Engenheiro de software torna-se mais estratégico com SOA

Conforme coordenador da Fiap, este profissional é uma evolução do analista de sistemas, com a hora valendo entre R$ 50 e R$ 80

Não é somente o desenvolvedor Java que deve aprender técnicas de Software Orientado a Serviços (SOA) em um ambiente de evolução de aplicações corporativas. O engenheiro de software, responsável por compreender completamente os passos na criação de um programa, deve aplicar esse conhecimento com o intuito de levar o cenário corporativo a um patamar de integração.

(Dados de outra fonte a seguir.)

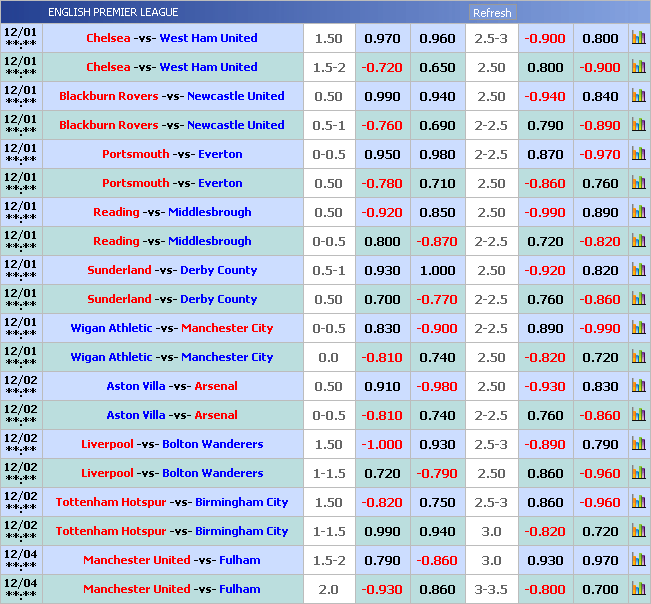Select Manchester United vs Fulham 1.5-2 match
The height and width of the screenshot is (604, 651).
pos(171,561)
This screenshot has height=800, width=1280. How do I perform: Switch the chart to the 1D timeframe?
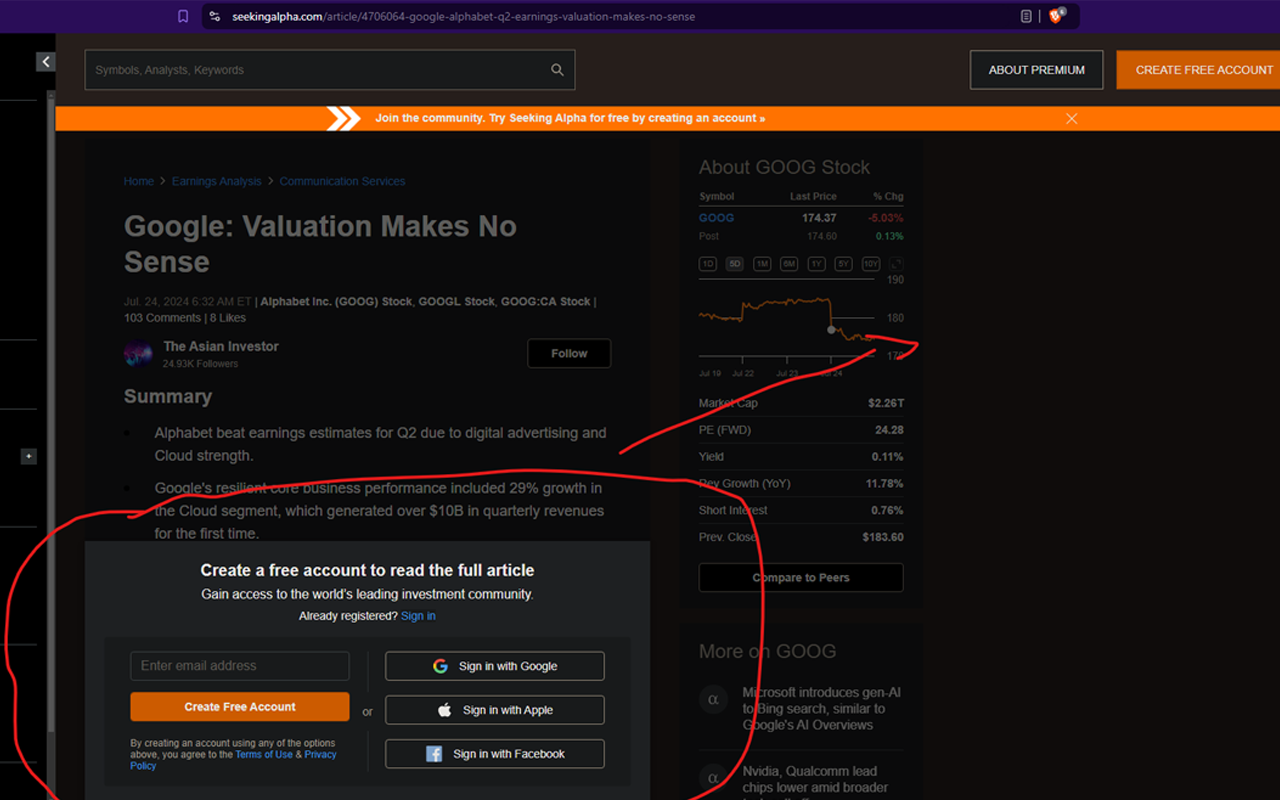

“O engenheiro de software está preocupado com uma aplicação. Ele tem a visão de árvore, enquanto a de floresta fica com o arquiteto de software”, explicou o coordenador do MBA em Engenharia de Software Orientada a Serviços – SOA da Fiap, Eduardo Endo. Desta forma, o especialista fica responsável pelo desenho da aplicação – que na sequência será escrito pelo programador – e deve levar em consideração a evolução da estratégia corporativa e como aquele software pode agregar no processo.

Em 2008, o então blogueiro do IT Web Marcelo Kawanami explicava que os principais impulsionadores do SOA eram a crescente necessidade de trazer a área de TI mais perto do “core business” das empresas;- Busca constante por melhor eficiência e flexibilidade dentre os processos corporativos;- Crescente foco em serviços e processos em substituição de atividades isoladas.”A decisão de apertar um botão X e programar em linha ‘tal’ é do programador. O engenheiro precisa saber o que é um contrato de serviços, governança de serviços, entre outros”, contou.

A evolução pela qual passa este profissional, assim como os demais do departamento de TI, está ligada ao olhar cada vez mais estratégico da TI com a corporação. E é para resolver este gap que os conhecimentos em SOA serve.

“Ele começa a sair um pouco que é olhar só para aplicação e principalmente no hoje para começar a olhar aquilo que é do futuro. Por exemplo: o cliente pede que você faça uma aplicação para uma locadora de vídeos. O engenheiro, além de produzir um software em conformidades legais, precisa avaliar se o cliente pretende permitir uma conexão entre outras locadoras. É preciso avaliar a capacidade de reutilização, para evitar a necessidade de reescrever tudo de novo. Essa é o do SOA”, afirmou.

Desta forma, o profissional, segundo Endo, seria uma avolução do analista de software, com uma ação de maior responsabilidade no projeto. “O mercado entende hoje que o engenheiro é um analista sênior”, adicionou o coordenador, citando que a hora deste profissional custa entre R$ 50 e R$ 80 – contra remuneração por hora de R$ 30 a R$ 50 para um analista júnior. Os valores são para a cidade de São Paulo.